• **Belirtilen hedef a**:
Kayıtlarda "Given: Click the Pearson wordmark text" ifadesini içeren satırla başlayıp "coord(82,844)" ifadesini içeren satırla biten bölümü, her iki satır da dahil olmak üzere, aynen yeniden yazınız. Yalnızca bu satırları veriniz.

━━━━

|
Darbeler çağının sonu

Bir Darbeler Çağı yaşadık. Bu çağ Osmanlı’nın son yüzyılında Abdülaziz’in hal’iyle başlar. Harbiye içindeki örgütlenme başını çeker. Daha sonra Hareket Ordusu ile Abdülhamit’e karşı yeni bir darbe yapılacak. Sonra Cumhuriyet dönemi devam edecek. Bu darbeler modern, askeri ve komitacılık özelliklerine sahiptir. Bu nedenle klasik isyan hareketlerinden farklıdır. Hepsi devleti kurtarmak amacıyla hareket eder. Cumhuriyet döneminde devleti kurtarmak yerine “rejimi kurtarmak” geçer. Yine en modern adamlar, yine askerler ve yine komitacılık. Bu darbeler çağında sivil siyaset güçlü değildir. Bütün devlet kurumlarında askeri “büyük göz” vardır. YÖK’ten Milli Eğitim Bakanlığı’na kadar çeşitli kurullarda askerler yer alır. Siyasetçiler de çok muteber insanlar görülmez. Rüşvetçi, ihaleci, devletten çok kendisini düşünen şahsiyet olarak tipleşir. Aziz Nesin’in Zübük hikayesi bunu betimler. Nitekim hala siyasilerin suçları ve zaafları bütün toplumun önüne serilirken benzer şey askerler ve diğer devlet bürokratları için kolay kolay yapılmaz.

━━━━

• **Belirtilen hedef b**:
Seçilen metne göre Darbeler Çağı hangi olayla başlamaktadır?

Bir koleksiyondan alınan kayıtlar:
━━━━

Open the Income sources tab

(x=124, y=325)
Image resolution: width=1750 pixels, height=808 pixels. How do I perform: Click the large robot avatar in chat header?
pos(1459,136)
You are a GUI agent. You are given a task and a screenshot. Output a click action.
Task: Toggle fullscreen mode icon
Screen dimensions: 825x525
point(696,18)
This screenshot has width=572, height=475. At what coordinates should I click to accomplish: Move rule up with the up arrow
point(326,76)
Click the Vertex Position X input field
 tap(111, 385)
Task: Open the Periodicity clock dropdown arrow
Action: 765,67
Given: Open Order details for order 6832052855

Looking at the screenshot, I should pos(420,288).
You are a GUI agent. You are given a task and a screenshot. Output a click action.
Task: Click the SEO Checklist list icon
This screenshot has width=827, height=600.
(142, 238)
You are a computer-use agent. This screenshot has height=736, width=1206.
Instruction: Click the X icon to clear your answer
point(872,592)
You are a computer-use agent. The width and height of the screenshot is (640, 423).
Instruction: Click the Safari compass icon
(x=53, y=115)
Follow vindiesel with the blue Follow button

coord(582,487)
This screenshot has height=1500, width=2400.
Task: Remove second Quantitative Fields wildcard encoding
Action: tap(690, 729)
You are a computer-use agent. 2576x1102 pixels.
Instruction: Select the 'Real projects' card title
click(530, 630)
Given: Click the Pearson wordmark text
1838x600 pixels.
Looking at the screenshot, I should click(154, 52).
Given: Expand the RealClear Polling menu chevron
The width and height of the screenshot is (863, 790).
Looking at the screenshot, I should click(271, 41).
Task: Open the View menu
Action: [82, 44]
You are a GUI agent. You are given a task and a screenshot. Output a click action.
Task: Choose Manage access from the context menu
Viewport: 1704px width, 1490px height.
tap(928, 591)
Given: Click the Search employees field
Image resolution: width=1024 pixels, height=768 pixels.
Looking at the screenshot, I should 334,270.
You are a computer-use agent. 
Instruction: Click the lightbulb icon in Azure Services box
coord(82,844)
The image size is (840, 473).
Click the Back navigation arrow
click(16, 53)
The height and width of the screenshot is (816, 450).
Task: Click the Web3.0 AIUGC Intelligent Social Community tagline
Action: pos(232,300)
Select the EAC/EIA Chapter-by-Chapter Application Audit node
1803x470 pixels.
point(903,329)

━━━━

• **Görev çözümü a**:
Given: Click the Pearson wordmark text
1838x600 pixels.
Looking at the screenshot, I should click(154, 52).
Given: Expand the RealClear Polling menu chevron
The width and height of the screenshot is (863, 790).
Looking at the screenshot, I should click(271, 41).
Task: Open the View menu
Action: [82, 44]
You are a GUI agent. You are given a task and a screenshot. Output a click action.
Task: Choose Manage access from the context menu
Viewport: 1704px width, 1490px height.
tap(928, 591)
Given: Click the Search employees field
Image resolution: width=1024 pixels, height=768 pixels.
Looking at the screenshot, I should 334,270.
You are a computer-use agent. 
Instruction: Click the lightbulb icon in Azure Services box
coord(82,844)

• **Görev çözümü b**:
Osmanlı'nın son yüzyılında Abdülaziz'in hal'iyle başlar.